I didn’t stop those mood stabilizers and “get my mind back” until my husband revealed his affair in April 2019. I stopped them in May 2019 because my thought process was that the affair was my fault because my personality had changed enough that I was a bad conversationalist (an insult that sticks with me to this day), I was no longer bubbly and creative – the meds killed my expressive creative side, I hadn’t done any art in years. I know part of my thought process was that I went on meds to be a “good girl” for him, and they actually changed who I was and I didn’t like who I became. I wanted to be me again, just not go all psychotic and believe strange stuff and act irrationally again.

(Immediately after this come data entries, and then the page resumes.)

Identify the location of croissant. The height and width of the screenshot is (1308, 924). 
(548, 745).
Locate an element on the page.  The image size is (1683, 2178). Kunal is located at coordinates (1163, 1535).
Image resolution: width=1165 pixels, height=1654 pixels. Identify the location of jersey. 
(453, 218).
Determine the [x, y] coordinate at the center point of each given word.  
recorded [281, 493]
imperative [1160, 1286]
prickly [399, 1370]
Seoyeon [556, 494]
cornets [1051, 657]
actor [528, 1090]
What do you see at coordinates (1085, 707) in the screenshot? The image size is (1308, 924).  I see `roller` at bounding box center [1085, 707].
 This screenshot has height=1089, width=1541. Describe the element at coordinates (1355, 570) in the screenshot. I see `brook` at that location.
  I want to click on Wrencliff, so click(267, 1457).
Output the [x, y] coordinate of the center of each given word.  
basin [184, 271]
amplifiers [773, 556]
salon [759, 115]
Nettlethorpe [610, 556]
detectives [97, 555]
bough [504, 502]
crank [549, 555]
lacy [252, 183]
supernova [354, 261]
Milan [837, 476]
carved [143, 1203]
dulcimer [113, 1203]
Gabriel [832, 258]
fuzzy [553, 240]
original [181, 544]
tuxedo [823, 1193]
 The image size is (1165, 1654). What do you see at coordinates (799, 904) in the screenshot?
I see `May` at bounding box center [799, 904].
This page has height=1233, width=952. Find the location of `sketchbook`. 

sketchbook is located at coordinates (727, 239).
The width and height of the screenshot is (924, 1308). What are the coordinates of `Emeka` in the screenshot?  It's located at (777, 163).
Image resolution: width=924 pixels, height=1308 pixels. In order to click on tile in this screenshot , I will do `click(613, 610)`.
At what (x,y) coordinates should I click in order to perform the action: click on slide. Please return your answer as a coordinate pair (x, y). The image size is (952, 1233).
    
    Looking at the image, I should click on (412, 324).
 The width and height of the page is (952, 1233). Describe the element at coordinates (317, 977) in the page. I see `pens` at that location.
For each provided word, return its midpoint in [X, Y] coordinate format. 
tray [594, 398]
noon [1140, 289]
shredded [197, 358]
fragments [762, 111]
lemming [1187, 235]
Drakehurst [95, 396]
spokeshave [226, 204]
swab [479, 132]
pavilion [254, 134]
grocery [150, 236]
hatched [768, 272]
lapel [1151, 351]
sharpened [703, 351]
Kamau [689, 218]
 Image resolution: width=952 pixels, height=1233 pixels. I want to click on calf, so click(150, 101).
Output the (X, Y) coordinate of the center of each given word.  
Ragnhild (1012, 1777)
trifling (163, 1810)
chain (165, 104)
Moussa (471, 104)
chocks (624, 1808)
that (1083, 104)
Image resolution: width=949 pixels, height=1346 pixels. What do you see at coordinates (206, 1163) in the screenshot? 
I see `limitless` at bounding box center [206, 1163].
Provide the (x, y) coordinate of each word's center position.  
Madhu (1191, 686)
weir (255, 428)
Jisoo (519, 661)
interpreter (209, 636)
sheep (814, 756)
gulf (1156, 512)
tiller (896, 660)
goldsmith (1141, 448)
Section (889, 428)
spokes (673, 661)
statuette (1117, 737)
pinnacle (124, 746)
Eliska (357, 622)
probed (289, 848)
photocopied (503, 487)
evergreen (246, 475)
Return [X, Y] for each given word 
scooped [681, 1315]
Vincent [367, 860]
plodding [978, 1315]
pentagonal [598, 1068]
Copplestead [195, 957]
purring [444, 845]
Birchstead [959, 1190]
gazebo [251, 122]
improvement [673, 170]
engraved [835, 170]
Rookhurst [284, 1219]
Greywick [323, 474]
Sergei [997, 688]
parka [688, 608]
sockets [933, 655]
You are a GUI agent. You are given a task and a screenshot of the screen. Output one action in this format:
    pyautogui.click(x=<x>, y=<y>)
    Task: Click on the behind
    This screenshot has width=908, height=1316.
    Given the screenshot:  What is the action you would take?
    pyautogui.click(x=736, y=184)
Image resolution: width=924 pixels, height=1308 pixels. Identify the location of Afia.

The heavy duty meds stopped in May and the pain started creeping back in August/September. I went to my doctor and saw him for medicine for the fibromyalgia again. By November, I went back and asked for a higher dose because I saw that it was also used as a mood stabilizer and thought I could kill 2 birds with 1 stone, and that maybe since it wasn’t designed as a mood stabilizer, it wouldn’t affect my personality like the others. It didn’t, even at higher doses.
Then we moved out of state on Christmas Day.
For a week in February (2020) I could literally not get out of bed. I could not move. I did get diagnosed with Hashimotos then, but I don’t know if that accounts for all the extreme pain. I was in emotional hell, isolated from friends and family and in a strange city and state, hundreds of miles from anything familiar.
I am lucky I found my church shortly before the COVID lockdown. Honestly? That is my saving grace through this, that is how I know God is actually watching out for me and does not in fact hate me like my OCD thoughts like to intrude often. Without my church and knowing there is this group of wonderful, caring people who are absolutely just really decent human beings…I don’t know. As I sit here in my office trying not to cry so my staff don’t see my red, puffy eyes, without the church and my faith to get me through this past year, I think I wouldn’t be here. I would have surely just given up and thrown in the towel.
Abuse is hard to deal with day in and day out without hope. I have seen others being verbally and even physically abused and wondered to myself why they would ever put up with it. I am humbled by my past thoughts, I had no idea the situation they were in.
I question if he knows he’s being abusive and does it on accident, and I blame myself for his abusive behavior. Or rather, for him becoming this way. 20 years ago, I remember being happy.
Why so Personal?
Why would I dare to share such a personal, albeit embarrassing, part of my life with strangers? Because there is an important take away.
For at least a year, if not more, after that incident, I felt like the worst human being alive and completely unforgivable. I felt they threw the term psychosis at me like it was supposed to give me some kind of “free pass” for the mess I got myself into.
What I did do, was felt compelled to keep going to church, every week. Eventually, I heard over and over about God’s forgiveness, no matter what you’ve done. It took a long time for that to sink in. Over time, I actually felt like I could forgive myself since God could forgive me. That was a big step for me.
I am so thankful to have such a merciful God that offers forgiveness so freely. It’s the only way I am able to function, otherwise I don’t think I could live with my past. So many regrets that I don’t have to be dragged down by.